■ **Pixel coordinate grounding data**:

-=-=-

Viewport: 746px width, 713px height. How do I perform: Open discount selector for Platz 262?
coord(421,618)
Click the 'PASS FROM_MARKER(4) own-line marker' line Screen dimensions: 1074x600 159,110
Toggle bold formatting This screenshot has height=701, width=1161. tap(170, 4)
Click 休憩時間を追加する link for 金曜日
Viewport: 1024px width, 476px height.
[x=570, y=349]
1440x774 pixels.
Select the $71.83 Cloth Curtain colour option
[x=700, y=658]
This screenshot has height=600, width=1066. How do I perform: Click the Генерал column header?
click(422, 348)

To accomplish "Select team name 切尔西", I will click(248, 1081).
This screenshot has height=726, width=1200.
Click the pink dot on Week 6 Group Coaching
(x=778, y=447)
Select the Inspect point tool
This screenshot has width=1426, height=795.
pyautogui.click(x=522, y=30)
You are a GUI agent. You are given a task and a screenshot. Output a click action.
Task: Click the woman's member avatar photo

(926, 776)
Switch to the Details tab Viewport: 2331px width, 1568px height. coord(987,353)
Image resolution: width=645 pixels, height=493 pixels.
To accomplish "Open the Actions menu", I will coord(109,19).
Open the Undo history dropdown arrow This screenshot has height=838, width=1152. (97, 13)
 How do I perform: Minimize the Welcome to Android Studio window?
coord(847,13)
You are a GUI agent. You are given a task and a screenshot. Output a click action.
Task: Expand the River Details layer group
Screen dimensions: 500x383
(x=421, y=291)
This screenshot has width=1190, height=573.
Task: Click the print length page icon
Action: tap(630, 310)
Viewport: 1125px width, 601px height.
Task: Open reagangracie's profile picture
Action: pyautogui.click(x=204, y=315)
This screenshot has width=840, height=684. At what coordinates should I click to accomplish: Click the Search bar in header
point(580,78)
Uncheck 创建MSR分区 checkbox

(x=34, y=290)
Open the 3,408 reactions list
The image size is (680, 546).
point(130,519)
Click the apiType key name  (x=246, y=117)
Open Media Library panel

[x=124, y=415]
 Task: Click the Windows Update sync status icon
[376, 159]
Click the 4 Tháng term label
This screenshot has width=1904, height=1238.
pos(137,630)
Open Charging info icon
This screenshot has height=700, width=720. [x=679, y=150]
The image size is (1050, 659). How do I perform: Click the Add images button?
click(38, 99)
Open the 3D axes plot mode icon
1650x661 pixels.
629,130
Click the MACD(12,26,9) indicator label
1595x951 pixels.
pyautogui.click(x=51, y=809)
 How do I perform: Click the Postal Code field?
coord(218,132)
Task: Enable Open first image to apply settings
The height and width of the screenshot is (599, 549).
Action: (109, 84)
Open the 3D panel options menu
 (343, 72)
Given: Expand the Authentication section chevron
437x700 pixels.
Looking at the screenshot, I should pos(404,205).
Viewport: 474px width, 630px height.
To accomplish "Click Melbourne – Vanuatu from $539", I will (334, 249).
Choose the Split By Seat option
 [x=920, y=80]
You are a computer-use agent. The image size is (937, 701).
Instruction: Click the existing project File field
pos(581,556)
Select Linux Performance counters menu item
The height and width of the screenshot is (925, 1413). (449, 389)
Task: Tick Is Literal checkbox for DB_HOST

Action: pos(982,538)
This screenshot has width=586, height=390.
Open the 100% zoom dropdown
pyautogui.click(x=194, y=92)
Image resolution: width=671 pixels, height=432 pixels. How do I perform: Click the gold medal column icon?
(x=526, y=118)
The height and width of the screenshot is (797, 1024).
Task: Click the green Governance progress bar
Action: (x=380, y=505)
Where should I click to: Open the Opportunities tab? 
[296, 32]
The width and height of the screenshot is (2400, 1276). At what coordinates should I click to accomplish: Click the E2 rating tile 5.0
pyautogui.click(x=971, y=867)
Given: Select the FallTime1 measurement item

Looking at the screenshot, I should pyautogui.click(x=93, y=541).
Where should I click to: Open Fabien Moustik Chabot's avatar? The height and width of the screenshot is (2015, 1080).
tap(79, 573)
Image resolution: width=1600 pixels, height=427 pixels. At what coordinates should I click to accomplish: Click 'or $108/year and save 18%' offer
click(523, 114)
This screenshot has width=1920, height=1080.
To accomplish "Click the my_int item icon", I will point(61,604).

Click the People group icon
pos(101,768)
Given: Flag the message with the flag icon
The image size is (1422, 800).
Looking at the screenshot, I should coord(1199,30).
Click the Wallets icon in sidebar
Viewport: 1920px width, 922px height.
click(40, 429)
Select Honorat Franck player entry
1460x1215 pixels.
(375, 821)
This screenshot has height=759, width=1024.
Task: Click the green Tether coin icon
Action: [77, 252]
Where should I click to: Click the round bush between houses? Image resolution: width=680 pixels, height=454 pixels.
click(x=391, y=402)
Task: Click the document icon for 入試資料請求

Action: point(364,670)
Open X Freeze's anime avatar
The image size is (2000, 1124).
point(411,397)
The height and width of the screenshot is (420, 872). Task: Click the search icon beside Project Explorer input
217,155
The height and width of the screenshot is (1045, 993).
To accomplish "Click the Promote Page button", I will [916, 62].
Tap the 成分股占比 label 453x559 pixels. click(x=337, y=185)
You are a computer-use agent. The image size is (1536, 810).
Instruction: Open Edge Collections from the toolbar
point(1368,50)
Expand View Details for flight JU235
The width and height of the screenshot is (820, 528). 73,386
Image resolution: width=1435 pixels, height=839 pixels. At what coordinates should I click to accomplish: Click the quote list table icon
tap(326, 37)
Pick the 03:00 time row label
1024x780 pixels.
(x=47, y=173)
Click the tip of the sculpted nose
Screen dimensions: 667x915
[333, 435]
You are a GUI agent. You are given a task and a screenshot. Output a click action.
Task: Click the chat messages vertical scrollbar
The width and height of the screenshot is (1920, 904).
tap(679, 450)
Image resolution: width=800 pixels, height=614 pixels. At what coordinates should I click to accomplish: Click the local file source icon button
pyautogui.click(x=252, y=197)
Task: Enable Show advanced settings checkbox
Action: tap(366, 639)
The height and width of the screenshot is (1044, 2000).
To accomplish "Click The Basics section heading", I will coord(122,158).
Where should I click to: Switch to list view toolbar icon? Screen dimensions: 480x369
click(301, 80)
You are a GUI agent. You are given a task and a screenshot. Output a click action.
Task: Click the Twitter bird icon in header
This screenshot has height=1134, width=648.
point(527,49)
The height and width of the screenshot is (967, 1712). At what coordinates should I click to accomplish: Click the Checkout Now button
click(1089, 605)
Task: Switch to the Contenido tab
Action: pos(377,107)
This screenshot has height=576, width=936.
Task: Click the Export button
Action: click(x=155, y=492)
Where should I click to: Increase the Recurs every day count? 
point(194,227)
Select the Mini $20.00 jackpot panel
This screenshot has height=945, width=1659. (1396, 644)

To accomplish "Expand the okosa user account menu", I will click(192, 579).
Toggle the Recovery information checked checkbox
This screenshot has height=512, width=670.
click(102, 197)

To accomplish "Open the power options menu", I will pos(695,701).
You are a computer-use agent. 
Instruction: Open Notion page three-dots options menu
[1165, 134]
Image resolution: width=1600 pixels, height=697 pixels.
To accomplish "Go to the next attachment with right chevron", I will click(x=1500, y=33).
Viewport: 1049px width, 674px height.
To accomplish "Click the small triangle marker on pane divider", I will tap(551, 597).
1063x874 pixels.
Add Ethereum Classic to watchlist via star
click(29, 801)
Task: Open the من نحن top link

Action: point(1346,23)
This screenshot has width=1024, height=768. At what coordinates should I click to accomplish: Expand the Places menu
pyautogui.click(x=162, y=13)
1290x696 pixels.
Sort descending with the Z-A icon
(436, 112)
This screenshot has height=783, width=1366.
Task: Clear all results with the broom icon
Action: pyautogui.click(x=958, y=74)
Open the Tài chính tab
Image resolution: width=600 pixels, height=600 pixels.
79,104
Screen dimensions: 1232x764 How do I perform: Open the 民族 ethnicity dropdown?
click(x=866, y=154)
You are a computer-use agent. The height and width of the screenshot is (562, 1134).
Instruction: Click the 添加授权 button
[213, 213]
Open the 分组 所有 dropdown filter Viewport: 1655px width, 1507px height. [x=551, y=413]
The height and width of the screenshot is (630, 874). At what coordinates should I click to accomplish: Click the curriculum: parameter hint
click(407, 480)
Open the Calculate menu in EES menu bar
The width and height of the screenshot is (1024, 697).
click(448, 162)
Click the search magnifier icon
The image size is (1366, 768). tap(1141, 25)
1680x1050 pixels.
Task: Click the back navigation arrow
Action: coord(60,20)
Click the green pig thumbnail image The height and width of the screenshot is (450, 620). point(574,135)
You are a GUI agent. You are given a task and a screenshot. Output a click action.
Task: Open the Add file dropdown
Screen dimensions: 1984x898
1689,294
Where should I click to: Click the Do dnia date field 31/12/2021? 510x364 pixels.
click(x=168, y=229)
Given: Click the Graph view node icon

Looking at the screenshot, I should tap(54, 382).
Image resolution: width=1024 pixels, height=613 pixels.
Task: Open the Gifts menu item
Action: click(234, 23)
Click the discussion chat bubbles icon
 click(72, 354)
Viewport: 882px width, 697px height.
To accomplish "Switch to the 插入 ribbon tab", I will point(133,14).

-=-=-

■ **Assignment**:
Pick out the lines above that hold the string "marker" and show them.

■ **Task response**:
Click the 'PASS FROM_MARKER(4) own-line marker' line Screen dimensions: 1074x600 159,110
To accomplish "Click the small triangle marker on pane divider", I will tap(551, 597).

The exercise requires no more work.